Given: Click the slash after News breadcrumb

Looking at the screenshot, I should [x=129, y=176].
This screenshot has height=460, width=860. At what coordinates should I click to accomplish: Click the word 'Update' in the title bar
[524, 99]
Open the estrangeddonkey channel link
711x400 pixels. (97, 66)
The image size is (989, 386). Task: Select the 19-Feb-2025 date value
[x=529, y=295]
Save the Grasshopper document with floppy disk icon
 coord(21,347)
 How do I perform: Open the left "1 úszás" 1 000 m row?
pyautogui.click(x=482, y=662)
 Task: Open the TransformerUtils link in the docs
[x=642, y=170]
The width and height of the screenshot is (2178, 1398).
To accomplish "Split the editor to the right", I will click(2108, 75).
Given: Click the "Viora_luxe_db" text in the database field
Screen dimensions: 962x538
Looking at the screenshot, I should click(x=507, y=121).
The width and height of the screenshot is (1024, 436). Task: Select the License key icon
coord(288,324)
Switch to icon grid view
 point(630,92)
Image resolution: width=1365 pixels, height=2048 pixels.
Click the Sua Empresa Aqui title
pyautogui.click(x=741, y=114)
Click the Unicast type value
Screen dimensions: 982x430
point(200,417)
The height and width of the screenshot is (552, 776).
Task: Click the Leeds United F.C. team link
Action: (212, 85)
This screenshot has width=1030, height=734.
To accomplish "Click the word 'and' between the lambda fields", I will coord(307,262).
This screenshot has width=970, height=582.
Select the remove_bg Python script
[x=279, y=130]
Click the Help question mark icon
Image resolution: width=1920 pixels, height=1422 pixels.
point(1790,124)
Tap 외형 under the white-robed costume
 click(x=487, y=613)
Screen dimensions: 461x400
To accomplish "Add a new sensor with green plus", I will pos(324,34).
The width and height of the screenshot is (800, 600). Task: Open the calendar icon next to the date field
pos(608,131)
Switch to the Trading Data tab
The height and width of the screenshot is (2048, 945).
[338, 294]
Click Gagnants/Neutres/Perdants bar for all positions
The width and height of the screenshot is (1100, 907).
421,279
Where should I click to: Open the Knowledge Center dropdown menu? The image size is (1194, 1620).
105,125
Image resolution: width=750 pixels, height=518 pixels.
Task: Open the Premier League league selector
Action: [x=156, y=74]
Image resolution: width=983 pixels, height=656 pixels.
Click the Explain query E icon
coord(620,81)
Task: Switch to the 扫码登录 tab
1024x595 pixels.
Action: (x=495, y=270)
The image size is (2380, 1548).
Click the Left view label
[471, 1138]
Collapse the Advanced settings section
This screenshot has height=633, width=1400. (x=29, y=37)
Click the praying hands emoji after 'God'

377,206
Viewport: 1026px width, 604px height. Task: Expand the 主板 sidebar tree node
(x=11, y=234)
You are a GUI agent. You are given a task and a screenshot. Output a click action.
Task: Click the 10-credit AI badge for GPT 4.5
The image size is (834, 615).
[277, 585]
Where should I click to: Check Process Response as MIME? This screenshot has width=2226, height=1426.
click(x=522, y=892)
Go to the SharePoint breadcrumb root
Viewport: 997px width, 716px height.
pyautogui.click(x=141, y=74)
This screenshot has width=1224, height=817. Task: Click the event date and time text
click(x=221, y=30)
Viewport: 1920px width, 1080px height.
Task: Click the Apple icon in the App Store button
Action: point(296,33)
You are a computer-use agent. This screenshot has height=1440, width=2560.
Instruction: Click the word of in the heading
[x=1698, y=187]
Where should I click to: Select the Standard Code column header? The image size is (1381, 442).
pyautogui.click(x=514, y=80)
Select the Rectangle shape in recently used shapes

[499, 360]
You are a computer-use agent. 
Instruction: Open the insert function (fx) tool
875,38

Directive: Turn all the rows above into a Markdown table with two columns, Num for the row number and Content for the line, leaving out blank lines.

The solution:
| Num | Content |
|---|---|
| 1 | Given: Click the slash after News breadcrumb |
| 2 | Looking at the screenshot, I should [x=129, y=176]. |
| 3 | This screenshot has height=460, width=860. At what coordinates should I click to accomplish: Click the word 'Update' in the title bar |
| 4 | [524, 99] |
| 5 | Open the estrangeddonkey channel link |
| 6 | 711x400 pixels. (97, 66) |
| 7 | The image size is (989, 386). Task: Select the 19-Feb-2025 date value |
| 8 | [x=529, y=295] |
| 9 | Save the Grasshopper document with floppy disk icon |
| 10 |  coord(21,347) |
| 11 |  How do I perform: Open the left "1 úszás" 1 000 m row? |
| 12 | pyautogui.click(x=482, y=662) |
| 13 |  Task: Open the TransformerUtils link in the docs |
| 14 | [x=642, y=170] |
| 15 | The width and height of the screenshot is (2178, 1398). |
| 16 | To accomplish "Split the editor to the right", I will click(2108, 75). |
| 17 | Given: Click the "Viora_luxe_db" text in the database field |
| 18 | Screen dimensions: 962x538 |
| 19 | Looking at the screenshot, I should click(x=507, y=121). |
| 20 | The width and height of the screenshot is (1024, 436). Task: Select the License key icon |
| 21 | coord(288,324) |
| 22 | Switch to icon grid view |
| 23 |  point(630,92) |
| 24 | Image resolution: width=1365 pixels, height=2048 pixels. |
| 25 | Click the Sua Empresa Aqui title |
| 26 | pyautogui.click(x=741, y=114) |
| 27 | Click the Unicast type value |
| 28 | Screen dimensions: 982x430 |
| 29 | point(200,417) |
| 30 | The height and width of the screenshot is (552, 776). |
| 31 | Task: Click the Leeds United F.C. team link |
| 32 | Action: (212, 85) |
| 33 | This screenshot has width=1030, height=734. |
| 34 | To accomplish "Click the word 'and' between the lambda fields", I will coord(307,262). |
| 35 | This screenshot has width=970, height=582. |
| 36 | Select the remove_bg Python script |
| 37 | [x=279, y=130] |
| 38 | Click the Help question mark icon |
| 39 | Image resolution: width=1920 pixels, height=1422 pixels. |
| 40 | point(1790,124) |
| 41 | Tap 외형 under the white-robed costume |
| 42 |  click(x=487, y=613) |
| 43 | Screen dimensions: 461x400 |
| 44 | To accomplish "Add a new sensor with green plus", I will pos(324,34). |
| 45 | The width and height of the screenshot is (800, 600). Task: Open the calendar icon next to the date field |
| 46 | pos(608,131) |
| 47 | Switch to the Trading Data tab |
| 48 | The height and width of the screenshot is (2048, 945). |
| 49 | [338, 294] |
| 50 | Click Gagnants/Neutres/Perdants bar for all positions |
| 51 | The width and height of the screenshot is (1100, 907). |
| 52 | 421,279 |
| 53 | Where should I click to: Open the Knowledge Center dropdown menu? The image size is (1194, 1620). |
| 54 | 105,125 |
| 55 | Image resolution: width=750 pixels, height=518 pixels. |
| 56 | Task: Open the Premier League league selector |
| 57 | Action: [x=156, y=74] |
| 58 | Image resolution: width=983 pixels, height=656 pixels. |
| 59 | Click the Explain query E icon |
| 60 | coord(620,81) |
| 61 | Task: Switch to the 扫码登录 tab |
| 62 | 1024x595 pixels. |
| 63 | Action: (x=495, y=270) |
| 64 | The image size is (2380, 1548). |
| 65 | Click the Left view label |
| 66 | [471, 1138] |
| 67 | Collapse the Advanced settings section |
| 68 | This screenshot has height=633, width=1400. (x=29, y=37) |
| 69 | Click the praying hands emoji after 'God' |
| 70 | 377,206 |
| 71 | Viewport: 1026px width, 604px height. Task: Expand the 主板 sidebar tree node |
| 72 | (x=11, y=234) |
| 73 | You are a GUI agent. You are given a task and a screenshot. Output a click action. |
| 74 | Task: Click the 10-credit AI badge for GPT 4.5 |
| 75 | The image size is (834, 615). |
| 76 | [277, 585] |
| 77 | Where should I click to: Check Process Response as MIME? This screenshot has width=2226, height=1426. |
| 78 | click(x=522, y=892) |
| 79 | Go to the SharePoint breadcrumb root |
| 80 | Viewport: 997px width, 716px height. |
| 81 | pyautogui.click(x=141, y=74) |
| 82 | This screenshot has width=1224, height=817. Task: Click the event date and time text |
| 83 | click(x=221, y=30) |
| 84 | Viewport: 1920px width, 1080px height. |
| 85 | Task: Click the Apple icon in the App Store button |
| 86 | Action: point(296,33) |
| 87 | You are a computer-use agent. This screenshot has height=1440, width=2560. |
| 88 | Instruction: Click the word of in the heading |
| 89 | [x=1698, y=187] |
| 90 | Where should I click to: Select the Standard Code column header? The image size is (1381, 442). |
| 91 | pyautogui.click(x=514, y=80) |
| 92 | Select the Rectangle shape in recently used shapes |
| 93 | [499, 360] |
| 94 | You are a computer-use agent.  |
| 95 | Instruction: Open the insert function (fx) tool |
| 96 | 875,38 |